La question de savoir si le crime avait été commis ou non de propos délibéré revêtait une importance capitale pour McCarthy et ses défenseurs, puisque, dans la négative, l’accusation qui convenait était celle d’homicide involontaire. Macaulay y avait fait allusion dans son allocution au jury, et le juge en chef John Beverley Robinson* avait souscrit à ses remarques et au verdict des jurés. Insatisfait, Colborne demanda cependant à Macaulay de réfléchir encore à l’affaire. Le juge, « répugnant beaucoup aux condamnations à mort dans les cas où il n’y avait pas intention délibérée », maintint néanmoins ses conclusions premières et estima qu’il appartenait désormais au « gouvernement exécutif » de trancher. Colborne confia l’affaire au Conseil exécutif, dont le président était John Strachan*. Sur la recommandation du conseil, les deux exécutions furent reportées et la question soumise au gouvernement impérial à la fin d’août. Même si Macaulay avait affirmé plus d’une fois que la sentence était juste, Colborne émit avec raison l’avis que, selon lui, Macaulay conservait « quelque doute » et se demandait encore s’il n’aurait pas mieux valu conclure à un homicide involontaire. Le gouvernement impérial exprima des réserves parce qu’il jugeait inadéquats les documents qui lui avaient été présentés, mais il donna tout de même son accord à des grâces conditionnelles. Avant que cette nouvelle ne parvienne dans le district de Gore – le message partit de Toronto le 23 janvier 1835 –, Cassidy fit parvenir une autre pétition dans laquelle des Irlandais demandaient une commutation de la peine. Craignant que sa présence auprès des condamnés lors de leur exécution ne lui nuise personnellement, il fit montre d’une conscience politique qui jusque-là n’était pas évidente dans sa communauté. Faisant allusion à l’incendie d’un couvent catholique des États-Unis par une « plèbe d’Américains », il nota que l’incident avait laissé une « forte impression » sur ses paroissiens. Ils avaient, expliquait-il, été frappés de voir que les incendiaires américains avaient été acquittés tandis que McCarthy et Rooney avaient été condamnés. Les catholiques irlandais, déclara Cassidy, étaient en train de découvrir la « signification exacte du mot préméditation ».

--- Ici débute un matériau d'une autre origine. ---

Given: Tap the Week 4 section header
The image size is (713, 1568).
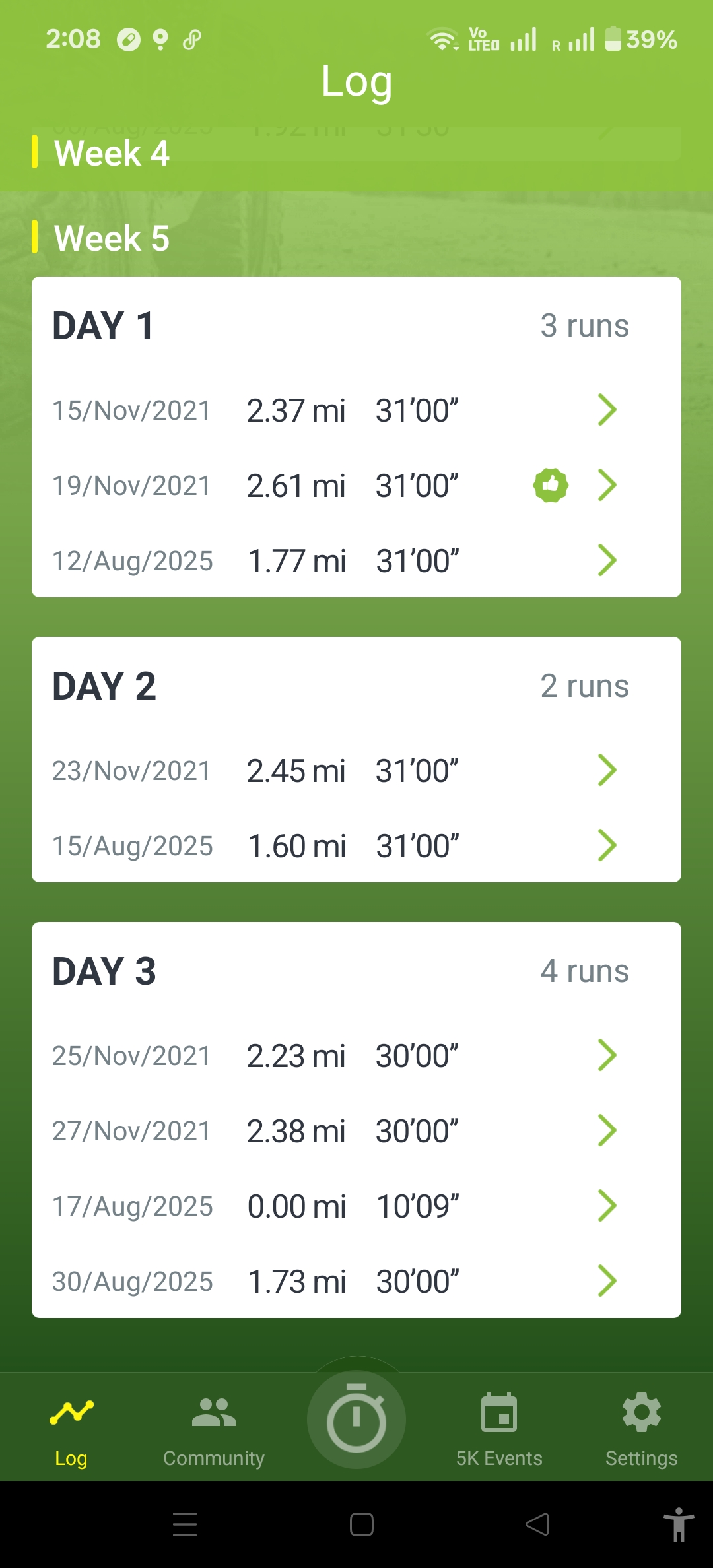Looking at the screenshot, I should [x=112, y=153].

Avant le 1er avril, date à laquelle ils devaient être graciés (et en même temps bannis), McCarthy et Rooney commencèrent à se plaindre de leurs conditions d’incarcération. Selon eux, la prison était surpeuplée, mal aérée et dépourvue de chauffage ; quant au geôlier, McCarthy le décrivait ainsi : « sa conduite est tyrannique [...] Jamais, je pense, on n’en a vu d’aussi honteuse dans les annales. » Le shérif William Munson Jarvis tenta de minimiser les accusations du prisonnier en le dénigrant personnellement : selon lui, la prétendue femme de McCarthy (il alléguait que le couple ne s’était jamais marié) « a[vait] eu plus d’une fois l’occasion de regretter l’écart entre sa propre force [et celle du condamné] » ; de plus, il fit remarquer que McCarthy était « très porté sur l’alcool ». Jarvis évoqua la possibilité d’un complot visant à libérer McCarthy, qui avait juré « de s’évader, quitte à y laisser sa vie ». Il concluait que la prison n’avait jamais abrité un « homme pire qu’Owen ; le langage qu’il emplo[yait aurait fait] frissonner n’importe qui ».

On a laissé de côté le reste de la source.